Uppukaramedu, an informal cluster of nearly 90 houses in Ambattur, saw electricity for the first time in 2016 only after a local NGO and Christian missionary volunteered to setup solar panels in the area so that each house can enjoy the ‘luxury’ of using one lamp for two hours in the evening, within which they had to complete all their domestic chores. But the panels got damaged and turned dysfunctional during Cyclone Vardah.
In the late 1960s, a group of 10 families from Thiruvannamalai district settled in this area which adjoins the Ambattur railway station. They ventured out of their native areas on account of severe unemployment which followed a crippling drought.
Although the erstwhile Chengalpattu district administration gave them ration cards and voter IDs, other basic amenities including water supply, drainage and electricity were denied since the cluster was considered as an encroachment on the land which belonged to the Indian Railways.
“We have sent multiple representations to various State government agencies for years seeking at least temporary connections until they were given permanent accommodations by the government,” said V Thiruvengadam, one among the first few settlers.

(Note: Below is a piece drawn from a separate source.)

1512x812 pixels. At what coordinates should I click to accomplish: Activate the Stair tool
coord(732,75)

Though it was a very small settlement initially, it expanded after it was brought under the Greater Chennai Corporation limit.

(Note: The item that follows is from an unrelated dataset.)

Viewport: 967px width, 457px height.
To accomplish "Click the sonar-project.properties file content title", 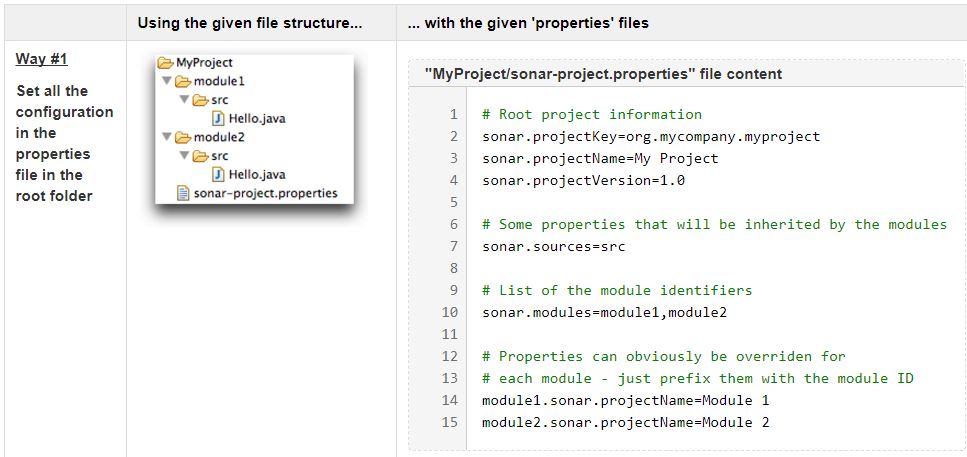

K Sampath, the third person from the locality to pursue collegiate education said that without electricity, school and college students depend on kerosene-lit lanterns to study and during examinations, they stay at relatives’ or friends’ places.

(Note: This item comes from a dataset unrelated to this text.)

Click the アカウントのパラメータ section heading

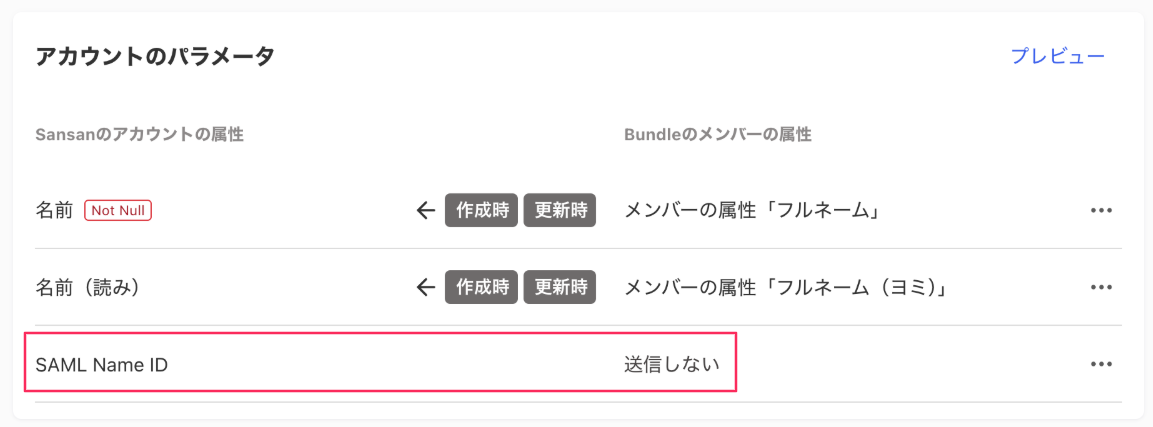click(154, 56)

B Chennama, who is seven-months pregnant said that she was unable to sleep all night because of the mosquito menace and had to fan her sister’s child, a two-year-old who along with other children in the area fall sick frequently due to the unhygienic conditions.
“None of the houses have toilets forcing them to defecate out in the open near the railway track. But this becomes risky once it turns dark because of the movement of snakes and other reptiles as well as insects,” she added.
M Ganesh, another resident said that even if the government is not ready to provide electricity, authorities can help in fixing the defunct solar panels so that it will give them some respite.
After all these years, the local body had set up a plastic tank in which water is refilled once in two days. But with tipplers from the nearby TASMAC liquor outlet and restaurants drawing water from this tank, the residents still face a tough time to source their daily water requirement. Every family here hardly gets two buckets of water with which they have to manage two entire days, claim the locals.
An official from the revenue department (Ambattur Taluk) said that power connections can’t be given to Uppukaramedu since people residing there don’t own a patta (secure land title) and plans to shift them to a permanent accommodation are underway.
Vanessa Peter, policy researcher, Information and Resource Centre for the Deprived Urban Communities said: “The government denying electricity or other basic amenities to them for not securing a land title is a denial of basic rights. Even if it was Central government land, the State should have regularised it and shifted them to the nearby Tamil Nadu Slum Clearance Board tenements in Athipattu (close to Ambattur) by now, if they had coordination issues”.